After he moved out he, for the most part, had a place to sleep and food to eat. Although he did have to sleep in his car a couple of nights when he broke curfew at one of the places he was living. He was struggling trying to be on his own. It was tough to watch him go through it all, but I knew he had it in him!

 

He visited his paternal grandparents, for most of the month of May. They live in Florida and he loves them so much. I wanted him to stay longer because he was doing so much better down there than he would’ve been doing here in Maryland.

 

All good things must come to an end though. He arrived back in Maryland and he had found a permanent place to live. I had talked to him a few times when he got back and he said that he had a lot of time to think about everything and he said that he knew what I was trying to do for him. He laughed and called me an evil genius. I think he finally got over being mad and appreciated that I never gave up on him.

 

I was happy for him that he finally knew that I was working for him and not against him. He called me to ask if he could come over to the house and if I would read the lease that he was about to sign. He looked and sounded as good as I had seen him in many years.

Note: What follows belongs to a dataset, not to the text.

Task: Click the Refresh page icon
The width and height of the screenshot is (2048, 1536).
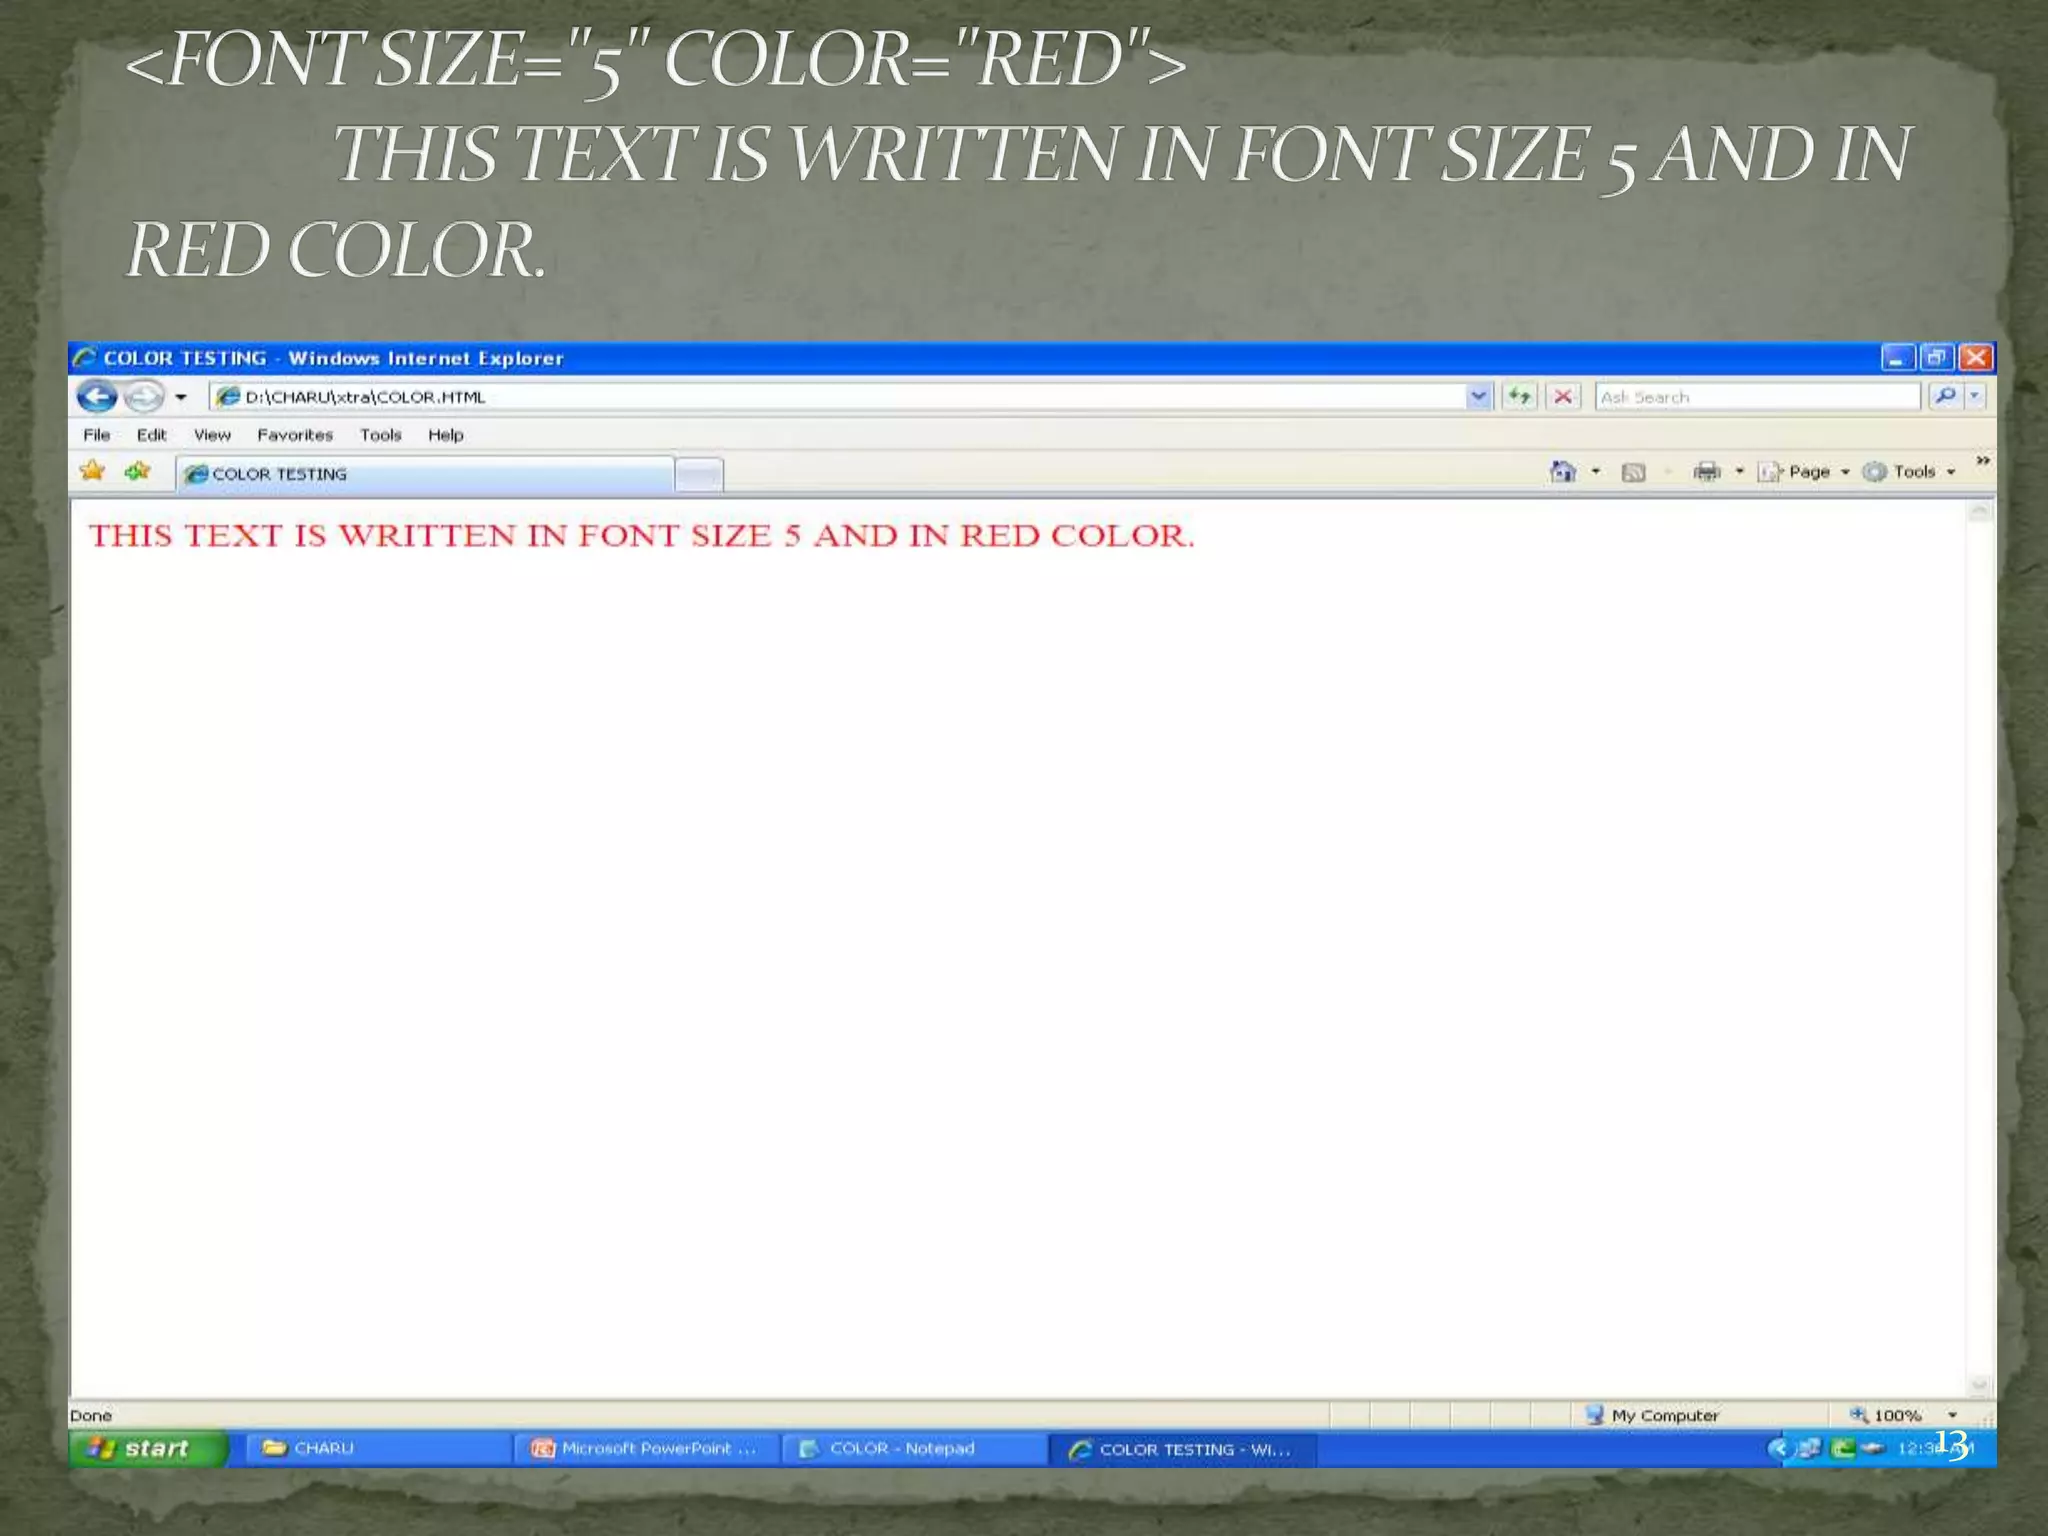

I know that he had finally turned a corner, in his life. He was making positive strides and I think he would’ve been okay.

 

He was making plans for the future. He was lining up job interviews and wanted to make enough money to go back to college and get a degree in counseling. He just wanted to help people who were in a similar situation to where he had been.

 

Unfortunately, that will never happen.

 

One of the last things that he said was that he just wanted to go home. Now he is home!

 

I love you and I miss you, but I know you’re in good hands. I’ll see you soon.